Thode aur thoughts on Paatal Lok!

Updated on: 27 May,2020 07:01 AM IST  |  Mumbai
Mayank Shekhar | mayank.shekhar@mid-day.com

Where do you stand on the 'art versus artiste' debate? I say, keep your morality; the loss is yours.

Thode aur thoughts on Paatal Lok!

A screen grab from Paatal Lok; the cover of Tarun Tejpal's The Story Of My Assassins. Pic/Youtube, Google Books

Mayank ShekharAny similarities to real persons is not coincidental. It is intentional." Thus cleverly begins Costa Gavras' Z that, as a French-Algerian film, was in many ways to the Oscars in 1970, what the Korean Parasite was in 2020 — nominated in both Best Film and Best Foreign Language categories, and having picked up the latter, besides bagging Best Editing Oscar from among Hollywood's A-list elite!

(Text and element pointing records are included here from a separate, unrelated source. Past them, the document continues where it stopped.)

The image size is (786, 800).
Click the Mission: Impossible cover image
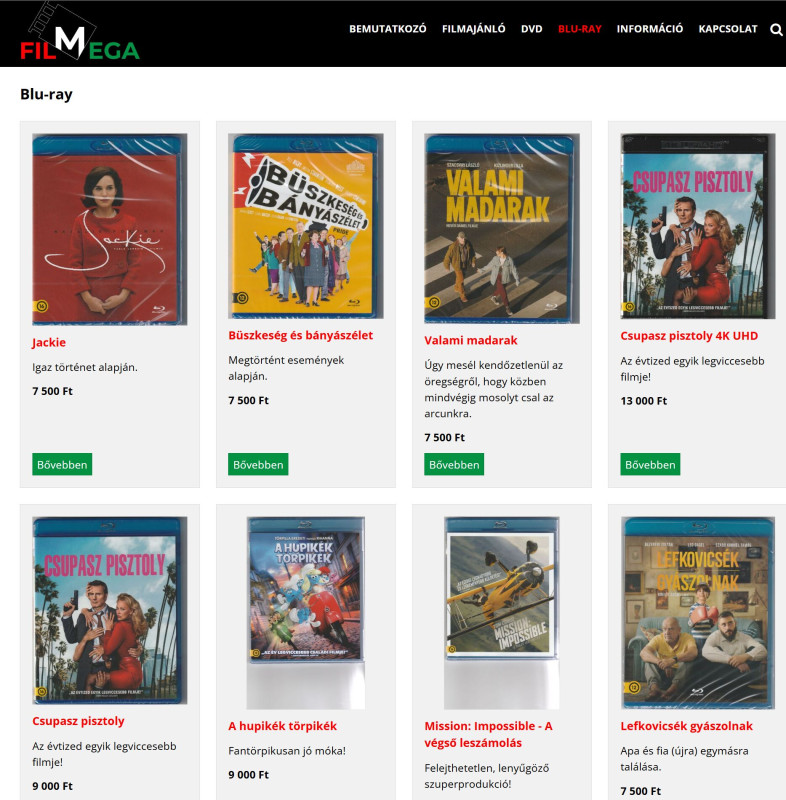click(501, 613)
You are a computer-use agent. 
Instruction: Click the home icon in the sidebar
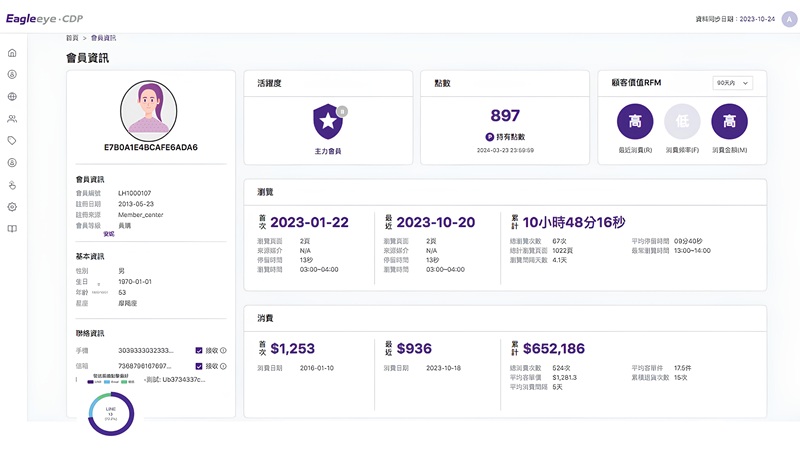coord(12,53)
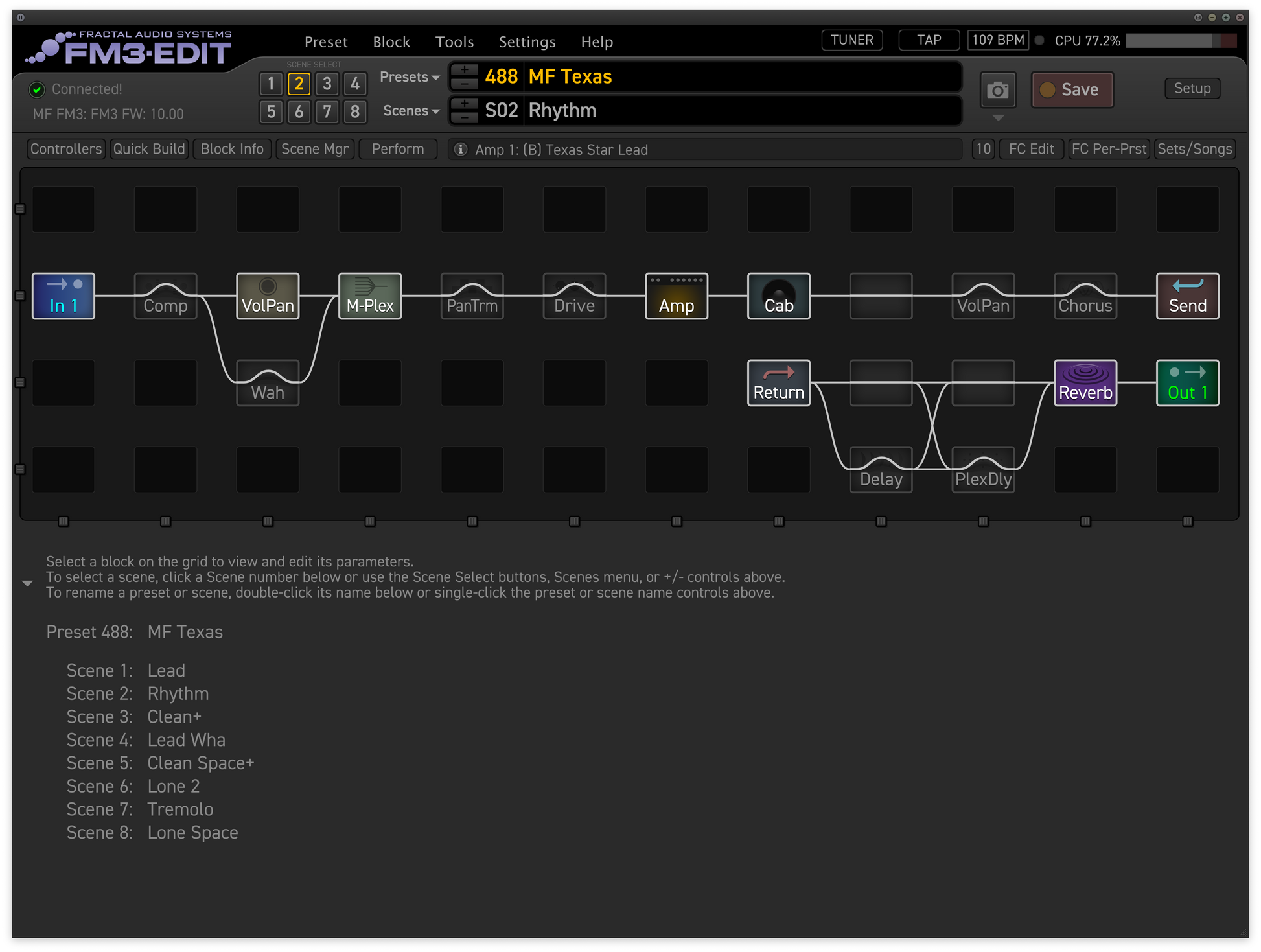Click the camera snapshot icon
This screenshot has width=1261, height=952.
997,90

While equally a robust, dark political-thriller, why am I particularly mentioning Z in a post/piece on Paatal Lok? Because that's the movie the journalist-character plans to watch, with his "Anglo activist" type girlfriend Sara, on New Year's Eve, before he disappoints her, having bounced off to a pind in Punjab to be with the pir/seer, who guides his life.


No, you did not blink through that moment in Paatal Lok. It's there in Tarun Tejpal's book The Story Of My Assassins. The Amazon Prime series wholly omits this "sacred" aspect from the journalist's life, I'm assuming, to steer it clear from further comparisons with the equally expansive, dystopian Netflix India series, Sacred Games, based on Vikram Chandra's novel of the same name.


My copy of Chandra's novel is 900 pages; Tejpal's is 522 pages — am only addressing a pet peeve to do with books, which is that no one ever discusses/mentions it by the number of its pages, while the running time of a movie is inevitably everyone's paramount concern!

A fine web-series is the new novel, you can tell, as you watch Paatal Lok — so strong on sub-plot, neatly, patiently chapter-ised, although killing imagination for the reader (of course). For all Paatal Lok characters in the book — journalist, girlfriend Sara, wife Dolly, cop Hathi Ram, assassins Hathoda, Chakku, Tope, etc — the elaborate descriptions on the pages go to die with two-dimensional faces attached to names, and places, in a film/series, that is set in stone and set to motion at the same time.

This is probably why fans of a book rarely, if ever, are satisfied by its screen adaptation. Fans of a film, on the other hand, hardly ever visit, forget about devouring, the book it was based on! What's the point?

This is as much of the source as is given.